** Instructions for the task **
Please determine how many lines of the material include the word "will", and respond with nothing but that number.

[Start of Attachment]

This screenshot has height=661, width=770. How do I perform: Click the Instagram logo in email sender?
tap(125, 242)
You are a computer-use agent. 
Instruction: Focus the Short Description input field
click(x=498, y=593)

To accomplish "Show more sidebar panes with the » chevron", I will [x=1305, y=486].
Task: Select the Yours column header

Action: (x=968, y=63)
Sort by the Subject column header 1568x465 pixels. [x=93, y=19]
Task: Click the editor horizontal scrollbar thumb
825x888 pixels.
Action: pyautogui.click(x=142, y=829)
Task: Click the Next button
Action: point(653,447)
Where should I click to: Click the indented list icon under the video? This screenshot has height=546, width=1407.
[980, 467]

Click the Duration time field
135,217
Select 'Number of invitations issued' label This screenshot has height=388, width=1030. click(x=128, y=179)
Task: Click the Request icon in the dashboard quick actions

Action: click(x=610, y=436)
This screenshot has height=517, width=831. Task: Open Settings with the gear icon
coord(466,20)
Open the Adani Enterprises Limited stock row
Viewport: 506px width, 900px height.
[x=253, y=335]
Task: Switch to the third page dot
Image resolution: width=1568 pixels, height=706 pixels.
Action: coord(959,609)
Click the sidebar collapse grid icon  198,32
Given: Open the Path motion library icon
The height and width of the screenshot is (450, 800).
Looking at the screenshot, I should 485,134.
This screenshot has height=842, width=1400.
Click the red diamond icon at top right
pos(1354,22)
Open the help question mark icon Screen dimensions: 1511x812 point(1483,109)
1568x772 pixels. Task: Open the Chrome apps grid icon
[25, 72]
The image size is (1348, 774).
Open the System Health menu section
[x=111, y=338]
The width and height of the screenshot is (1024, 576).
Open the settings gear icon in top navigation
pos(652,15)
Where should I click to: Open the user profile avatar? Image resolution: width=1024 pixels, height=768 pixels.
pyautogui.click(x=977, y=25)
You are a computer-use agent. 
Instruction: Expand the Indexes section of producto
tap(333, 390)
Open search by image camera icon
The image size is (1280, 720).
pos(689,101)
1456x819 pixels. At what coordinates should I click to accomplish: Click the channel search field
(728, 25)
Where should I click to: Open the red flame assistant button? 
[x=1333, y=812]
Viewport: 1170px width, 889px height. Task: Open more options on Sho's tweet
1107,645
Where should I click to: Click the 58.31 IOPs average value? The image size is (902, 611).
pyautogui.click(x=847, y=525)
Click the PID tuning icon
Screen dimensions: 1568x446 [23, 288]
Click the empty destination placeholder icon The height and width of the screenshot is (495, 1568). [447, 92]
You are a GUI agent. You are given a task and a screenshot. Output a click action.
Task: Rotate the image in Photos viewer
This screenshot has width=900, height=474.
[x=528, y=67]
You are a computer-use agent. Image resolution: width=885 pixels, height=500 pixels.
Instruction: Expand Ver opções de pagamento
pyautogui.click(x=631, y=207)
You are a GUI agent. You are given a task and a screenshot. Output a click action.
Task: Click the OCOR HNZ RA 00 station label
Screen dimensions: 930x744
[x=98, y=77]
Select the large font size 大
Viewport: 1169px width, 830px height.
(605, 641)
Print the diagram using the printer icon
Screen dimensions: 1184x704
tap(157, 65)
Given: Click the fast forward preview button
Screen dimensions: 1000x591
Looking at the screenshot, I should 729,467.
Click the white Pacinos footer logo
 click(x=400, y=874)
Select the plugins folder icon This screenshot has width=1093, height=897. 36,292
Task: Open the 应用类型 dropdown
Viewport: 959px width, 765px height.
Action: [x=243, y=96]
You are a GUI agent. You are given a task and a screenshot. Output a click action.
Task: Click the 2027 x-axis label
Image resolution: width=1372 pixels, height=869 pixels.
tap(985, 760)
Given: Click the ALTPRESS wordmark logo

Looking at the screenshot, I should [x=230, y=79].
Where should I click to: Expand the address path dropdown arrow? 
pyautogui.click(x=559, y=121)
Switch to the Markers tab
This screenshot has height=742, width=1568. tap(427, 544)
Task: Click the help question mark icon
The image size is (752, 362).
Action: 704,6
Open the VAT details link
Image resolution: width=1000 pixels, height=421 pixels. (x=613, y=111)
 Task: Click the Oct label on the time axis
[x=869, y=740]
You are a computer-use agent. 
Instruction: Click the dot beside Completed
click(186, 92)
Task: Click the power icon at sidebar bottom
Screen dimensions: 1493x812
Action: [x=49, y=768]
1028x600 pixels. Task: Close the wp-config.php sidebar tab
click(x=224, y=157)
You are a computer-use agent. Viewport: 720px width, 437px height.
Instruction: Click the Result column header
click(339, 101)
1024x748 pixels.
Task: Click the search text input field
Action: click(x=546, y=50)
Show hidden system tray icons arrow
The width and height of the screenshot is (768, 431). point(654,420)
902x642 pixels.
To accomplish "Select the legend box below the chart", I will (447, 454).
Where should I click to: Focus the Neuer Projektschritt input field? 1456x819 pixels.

[End of Attachment]

** Written answer **
2